John Fenderson (profile) says:

Re: Re:

“Data collected by high-volume recipients of DMCA notices such as Google, and senders of DMCA notices such as trade associations representing the film and music industries demonstrate that the overwhelming majority of DMCA notices sent are legitimate”

This is a misrepresentation of what Google has said about the takedown notices. What they’ve said is that the overwhelming majority of DMCA notices are properly filed and not contested.

That’s a far cry from saying that they’re legitimate.

“Finally, because the site does not redact information about the infringing URLs identified in the notices, it has effectively become the largest repository of URLs hosting infringing content on the internet.”

This argument is ridiculous (even if it is accurate, which is possible but seems unlikely). My response is “so what?” If there is such great concern about this, then copyright holders can do what they should have been doing instead of bothering innocent third parties: go after the sites themselves. Then it wouldn’t matter one bit of the URLs are publicly available.

Abrete libro admin (user link) says:

Zealots

We have been the victim of such a notice recently. We even have a good relation with the communications people of the company (Penguin Random House Mondadori Spain) that sent the take down from results notice and they’ve tried to mediate with the guys so they at least look at the content of the url they’ve claimed had DMCA infringment content.
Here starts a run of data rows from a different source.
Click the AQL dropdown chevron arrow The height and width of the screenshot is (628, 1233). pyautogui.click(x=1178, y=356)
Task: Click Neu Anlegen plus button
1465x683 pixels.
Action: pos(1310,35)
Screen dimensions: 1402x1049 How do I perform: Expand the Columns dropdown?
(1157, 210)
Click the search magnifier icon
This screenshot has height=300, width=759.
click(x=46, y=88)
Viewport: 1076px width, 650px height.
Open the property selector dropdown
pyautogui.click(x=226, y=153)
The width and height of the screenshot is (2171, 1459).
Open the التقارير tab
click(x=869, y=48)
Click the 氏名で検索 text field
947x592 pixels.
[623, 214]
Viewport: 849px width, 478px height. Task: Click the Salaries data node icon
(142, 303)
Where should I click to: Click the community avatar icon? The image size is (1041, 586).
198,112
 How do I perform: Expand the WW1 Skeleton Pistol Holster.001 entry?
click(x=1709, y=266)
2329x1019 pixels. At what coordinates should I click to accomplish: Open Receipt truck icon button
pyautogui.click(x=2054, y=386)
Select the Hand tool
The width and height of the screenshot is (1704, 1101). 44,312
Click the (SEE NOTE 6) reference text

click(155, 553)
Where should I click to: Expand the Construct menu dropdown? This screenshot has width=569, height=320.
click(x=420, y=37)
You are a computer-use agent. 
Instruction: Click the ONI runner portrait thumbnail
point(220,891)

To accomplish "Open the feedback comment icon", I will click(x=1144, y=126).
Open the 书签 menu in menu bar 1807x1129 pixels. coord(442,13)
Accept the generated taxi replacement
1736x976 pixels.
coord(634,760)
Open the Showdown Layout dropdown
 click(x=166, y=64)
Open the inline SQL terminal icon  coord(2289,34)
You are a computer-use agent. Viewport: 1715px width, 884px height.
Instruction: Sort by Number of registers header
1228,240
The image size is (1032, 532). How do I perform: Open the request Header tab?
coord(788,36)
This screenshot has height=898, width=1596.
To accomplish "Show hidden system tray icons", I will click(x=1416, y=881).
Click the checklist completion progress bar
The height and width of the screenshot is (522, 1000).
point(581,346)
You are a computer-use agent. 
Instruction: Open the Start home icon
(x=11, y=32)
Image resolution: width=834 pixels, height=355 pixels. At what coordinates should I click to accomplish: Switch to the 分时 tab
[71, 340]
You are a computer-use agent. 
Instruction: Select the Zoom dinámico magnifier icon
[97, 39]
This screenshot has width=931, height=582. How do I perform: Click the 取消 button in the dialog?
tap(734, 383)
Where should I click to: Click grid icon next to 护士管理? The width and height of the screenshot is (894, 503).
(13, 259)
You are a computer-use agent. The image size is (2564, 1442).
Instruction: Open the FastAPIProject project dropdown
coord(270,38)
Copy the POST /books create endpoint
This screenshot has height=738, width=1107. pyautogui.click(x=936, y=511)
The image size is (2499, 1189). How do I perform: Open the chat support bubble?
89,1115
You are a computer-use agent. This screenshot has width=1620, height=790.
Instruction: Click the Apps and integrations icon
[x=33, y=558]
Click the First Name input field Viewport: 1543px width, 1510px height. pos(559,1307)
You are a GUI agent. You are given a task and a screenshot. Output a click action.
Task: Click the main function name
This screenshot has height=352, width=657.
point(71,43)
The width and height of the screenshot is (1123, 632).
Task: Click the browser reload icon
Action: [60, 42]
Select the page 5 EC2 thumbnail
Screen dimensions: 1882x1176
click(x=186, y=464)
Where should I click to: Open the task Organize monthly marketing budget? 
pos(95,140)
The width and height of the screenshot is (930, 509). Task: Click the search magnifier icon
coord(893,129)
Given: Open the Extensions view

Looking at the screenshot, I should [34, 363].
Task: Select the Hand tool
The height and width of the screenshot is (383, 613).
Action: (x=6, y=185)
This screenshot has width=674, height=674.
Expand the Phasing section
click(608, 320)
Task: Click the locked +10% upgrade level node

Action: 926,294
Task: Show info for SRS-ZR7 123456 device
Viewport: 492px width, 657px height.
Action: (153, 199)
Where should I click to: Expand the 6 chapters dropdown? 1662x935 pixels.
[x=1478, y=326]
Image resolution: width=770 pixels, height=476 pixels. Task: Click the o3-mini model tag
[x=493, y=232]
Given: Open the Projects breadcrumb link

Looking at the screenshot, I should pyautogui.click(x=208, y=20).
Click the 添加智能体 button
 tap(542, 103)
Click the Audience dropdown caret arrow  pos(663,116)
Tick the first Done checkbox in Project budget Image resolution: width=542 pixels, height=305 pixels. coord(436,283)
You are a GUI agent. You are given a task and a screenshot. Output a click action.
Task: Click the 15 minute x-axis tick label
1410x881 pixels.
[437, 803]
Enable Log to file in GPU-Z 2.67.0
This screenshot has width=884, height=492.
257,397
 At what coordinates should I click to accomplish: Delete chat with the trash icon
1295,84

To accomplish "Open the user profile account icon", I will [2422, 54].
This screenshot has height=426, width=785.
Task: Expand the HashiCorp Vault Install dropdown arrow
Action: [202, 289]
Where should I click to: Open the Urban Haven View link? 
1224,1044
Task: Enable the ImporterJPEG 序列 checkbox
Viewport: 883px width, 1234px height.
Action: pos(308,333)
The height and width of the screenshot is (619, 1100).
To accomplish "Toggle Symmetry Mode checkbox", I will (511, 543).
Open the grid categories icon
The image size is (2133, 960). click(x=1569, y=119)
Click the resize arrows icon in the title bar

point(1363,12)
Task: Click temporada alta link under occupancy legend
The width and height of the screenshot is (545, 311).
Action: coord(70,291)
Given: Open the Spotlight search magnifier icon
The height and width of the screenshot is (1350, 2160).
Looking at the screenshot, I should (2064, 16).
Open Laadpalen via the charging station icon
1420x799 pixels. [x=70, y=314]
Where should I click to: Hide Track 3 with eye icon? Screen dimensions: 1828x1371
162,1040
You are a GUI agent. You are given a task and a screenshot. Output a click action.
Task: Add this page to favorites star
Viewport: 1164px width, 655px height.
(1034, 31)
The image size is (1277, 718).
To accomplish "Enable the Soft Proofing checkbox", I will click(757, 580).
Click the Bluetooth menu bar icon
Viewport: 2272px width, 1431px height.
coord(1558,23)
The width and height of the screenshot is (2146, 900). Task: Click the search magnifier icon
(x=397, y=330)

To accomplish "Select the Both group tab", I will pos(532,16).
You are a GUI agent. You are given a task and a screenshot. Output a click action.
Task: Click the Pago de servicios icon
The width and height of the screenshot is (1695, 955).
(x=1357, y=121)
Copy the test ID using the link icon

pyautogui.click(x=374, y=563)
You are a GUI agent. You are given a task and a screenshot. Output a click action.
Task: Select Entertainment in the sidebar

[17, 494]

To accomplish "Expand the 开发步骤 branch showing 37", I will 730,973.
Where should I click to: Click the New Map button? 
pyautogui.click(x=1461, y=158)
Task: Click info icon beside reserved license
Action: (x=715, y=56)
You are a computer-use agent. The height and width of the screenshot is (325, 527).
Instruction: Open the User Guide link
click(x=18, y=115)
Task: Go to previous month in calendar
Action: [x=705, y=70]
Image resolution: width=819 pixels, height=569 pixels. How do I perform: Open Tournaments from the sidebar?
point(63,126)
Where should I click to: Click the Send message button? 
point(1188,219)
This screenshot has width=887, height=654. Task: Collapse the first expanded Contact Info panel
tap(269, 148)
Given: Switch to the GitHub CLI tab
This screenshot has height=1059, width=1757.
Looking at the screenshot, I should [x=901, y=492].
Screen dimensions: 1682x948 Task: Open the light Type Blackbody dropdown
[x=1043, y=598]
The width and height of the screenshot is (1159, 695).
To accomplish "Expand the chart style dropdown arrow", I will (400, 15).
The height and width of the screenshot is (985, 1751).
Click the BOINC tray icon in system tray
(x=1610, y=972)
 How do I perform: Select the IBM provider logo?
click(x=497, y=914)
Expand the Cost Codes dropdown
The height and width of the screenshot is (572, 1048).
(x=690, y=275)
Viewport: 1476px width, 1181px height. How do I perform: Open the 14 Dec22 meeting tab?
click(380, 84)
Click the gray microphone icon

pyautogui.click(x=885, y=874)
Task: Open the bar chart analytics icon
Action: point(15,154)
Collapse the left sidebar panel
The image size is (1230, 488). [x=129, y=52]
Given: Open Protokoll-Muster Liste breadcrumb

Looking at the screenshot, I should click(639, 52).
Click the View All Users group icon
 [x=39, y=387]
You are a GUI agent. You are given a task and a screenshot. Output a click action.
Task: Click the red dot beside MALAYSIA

To no avail.

One of our users complained in their Facebook account and their community manager ended his not too nice answer with a Peace and love for books that hasn’t been well received by people reading it.

Result: their press notes on book releases are not going to be released in our website and the same goes for information about new books. We might lose one or two dollars in advertisements, they are already losing more than that in people who will not be buying any books from them plus the bad publicity from their community manager reply.

uaredisturbed says:

Info on "ChillingEffects/Lumen"

If you google a known material that you know Google has removed a few links from their search engine, you can look for the “In response to a complaint…” bullshit at the bottom of the page and it gives you a link and tells you were to find it. Right now Chilling Effects has officially undergone a name change and is now Lumen Databases. If you would like to leave hate mail for said site, you can go to and get the email, fax # or the address to do so. I hope to have enlightened you just a little.